“Are you saying that the gates are alive and thinking on their own?” Naomi asked. The tremor in her voice was almost like fear.
“No. I’m also not saying they aren’t, but as biological systems go, this is really pretty simple.” She paused. “I was trying to be reassuring.”
“Not sure it worked,” Jim said.
“Didn’t,” Naomi agreed. “Really didn’t.”
Elvi shut off the wall screen and used a handhold to turn toward them. “I’m sorry. I’ve been deep in this for so long, I get happy when I find anything that isn’t overwhelmingly complicated. I have a friend from my postdoc who spent five years modeling protein cascades in trout livers. I’m supposed to do that depth of analytic work in half an hour five times a day. It’s been inhumane.”
“I’ve been running a guerrilla government with shitty communications, thirteen hundred different isolated systems, and literally billions of people who think whatever they’re looking at is the most important thing there is,” Naomi said. “I know how you feel.”
“Let me try again,” Elvi said. “There’s good news. Ever since the rings began radiating like this, there hasn’t been an event in any system. No loss of consciousness. No change in any basic physical constants or the laws of physics. No more San Estebans with massive numbers of people dying with no warning or defense.”
“Not sure that makes sense, Doc,” Amos said. “They weren’t able to stop it.”
“They?” Naomi asked.
Amos gestured at the dead wall screen as if it would show what he’d meant to say. “The ones that made all this. They got killed. They didn’t have a way to stop it once it started. They shut down the gates to try and quarantine themselves. Nothing stopped the attacks.”
“Not for them, no,” Elvi agreed. “Which makes this very interesting. And there is another factor. The shared consciousness thing? One effect was that people came away with impressions from lives that weren’t their own. Some episodic memories. Some procedural. I’m sure the data Colonel Tanaka’s collecting will fuel a billion doctoral theses on holographic memory-encoding paradigms, but one of the things that keeps coming up was an awareness of a man who was present but wasn’t there. More than two percent of the people who experienced the event talked about him. And he’s in my dataset too. Cara’s seen him. The other one.”
They all turned to the girl. For a moment, she seemed smaller, more vulnerable. Like the girl she’d once been. Elvi expected her to speak, but Amos was the one to answer.
“Duarte. You think it’s Duarte.”
Fayez shrugged. “He was massively altered with protomoleculebased technologies. He popped himself out of a coma and went missing. And now this? Yeah, it’s our best guess.”
“So when he went missing, he vaporized? He’s a protomolecule ghost now?” Amos said. “Haunting the network?”
Jim looked ill, and Naomi put her hand on his elbow, squeezing lightly. Cara looked over to Amos, and Elvi couldn’t tell if the girl was uncomfortable that he was there or if she was looking to him for protection.
“I have no idea what happened to him, physically. But it is possible,” Elvi said, “that he’s been using the work we’re doing here to . . . piggyback. That he’s aware of the things Cara and Amos are aware of. That he’s finding some separate application for it.”
“That he hauled himself up out of a coma more powerful than before,” Jim said.
“It’s a theory,” Elvi said.
“What do we do if you’re right?” Jim asked.

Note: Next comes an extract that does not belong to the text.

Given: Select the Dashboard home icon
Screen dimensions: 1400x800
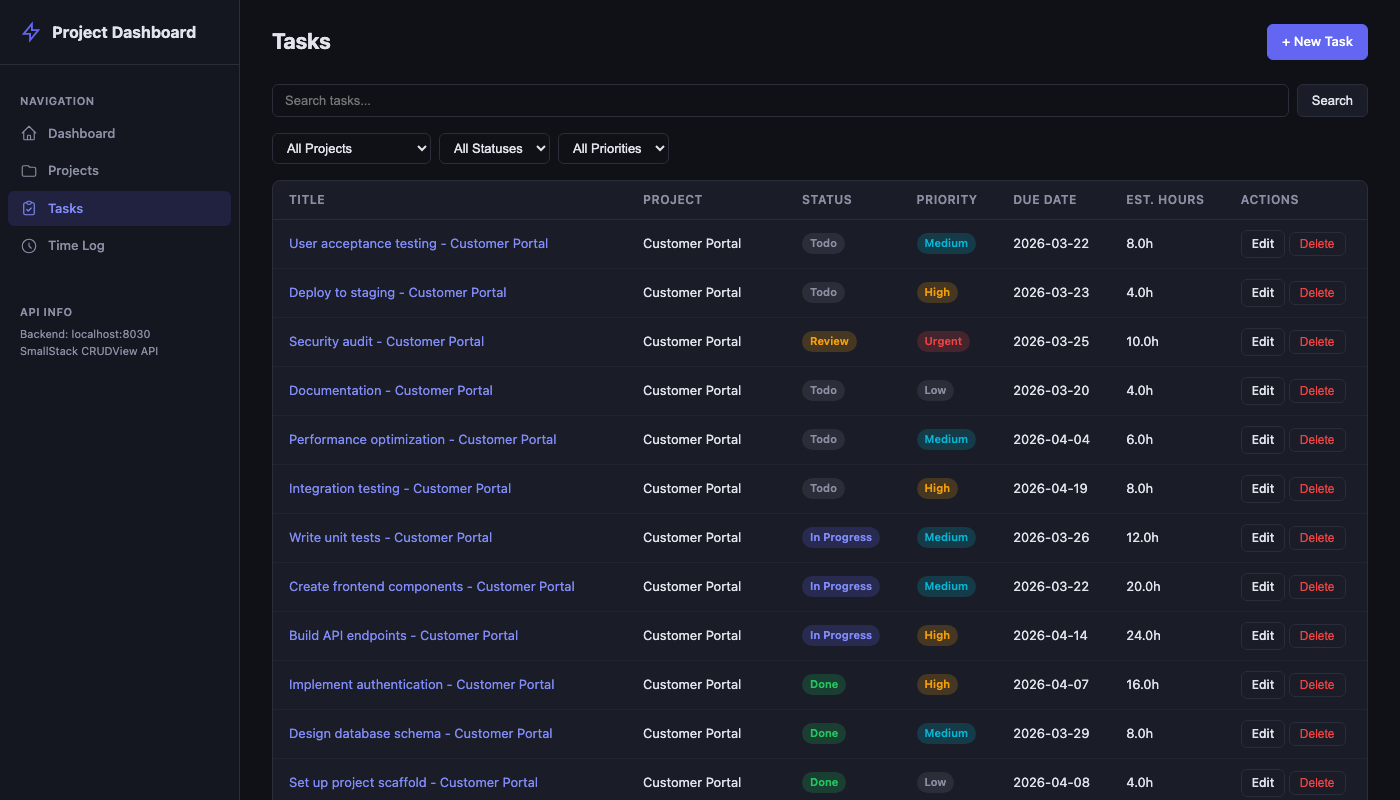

Elvi steeled herself. “I think we should try a dual dive. Put Amos and Cara in separate sensor arrays, bring out the catalyst, send them both into the library together. Up to now, Amos’ experience has been mediated by their connection. If Cara and Amos are together, it could very plausibly give them more control than Cara’s had going by herself.”
“Control’s good,” Amos said. “What do we do once we have control?”
“We try to talk to him.”
Chapter Twenty-Eight: Tanaka
Tanaka knew as soon as they made the transit that the trail had gone cold, but it took time to confirm it.
Gewitter Base was Laconia’s largest military installation in the Bara Gaon system. Made up of three rotating rings spinning around a central zero-g dry dock, it housed nearly seven thousand permanent officers and personnel. Two Storm-class destroyers remained on constant combat patrol around the station, monitoring all traffic through Bara Gaon’s ring and tracking the commercial traffic moving through the system.